Poussin’s head sank on her breast; he seemed to be overpowered by some intolerable joy or sorrow.
“Listen,” she cried, plucking at the sleeve of Poussin’s threadbare doublet, “I told you, Nick, that I would lay down my life for you; but I never promised you that I in my lifetime would lay down my love.”
“Your love?” cried the young artist.
“If I showed myself thus to another, you would love me no longer, and I should feel myself unworthy of you. Obedience to your fancies was a natural and simple thing, was it not? Even against my own will, I am glad and even proud to do thy dear will. But for another, out upon it!”
“Forgive me, my Gillette,” said the painter, falling upon his knees; “I would rather be beloved than famous. You are fairer than success and honors. There, fling the pencils away, and burn these sketches! I have made a mistake. I was meant to love and not to paint. Perish art and all its secrets!”
Gillette looked admiringly at him, in an ecstasy of happiness! She was triumphant; she felt instinctively that art was laid aside for her sake, and flung like a grain of incense at her feet.
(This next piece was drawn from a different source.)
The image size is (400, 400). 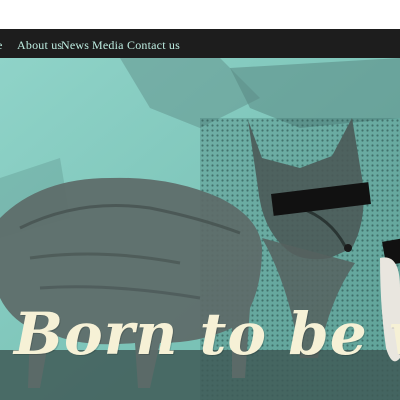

“Yet he is only an old man,” Poussin continued; “for him you would be a woman, and nothing more. You—so perfect!”
“I must love you indeed!” she cried, ready to sacrifice even love’s scruples to the lover who had given up so much for her sake; “but I should bring about my own ruin. Ah! to ruin myself, to lose everything for you!... It is a very glorious thought! Ah! but you will forget me. Oh I what evil thought is this that has come to you?”
“I love you, and yet I thought of it,” he said, with something like remorse, “Am I so base a wretch?”
“Let us consult Père Hardouin,” she said.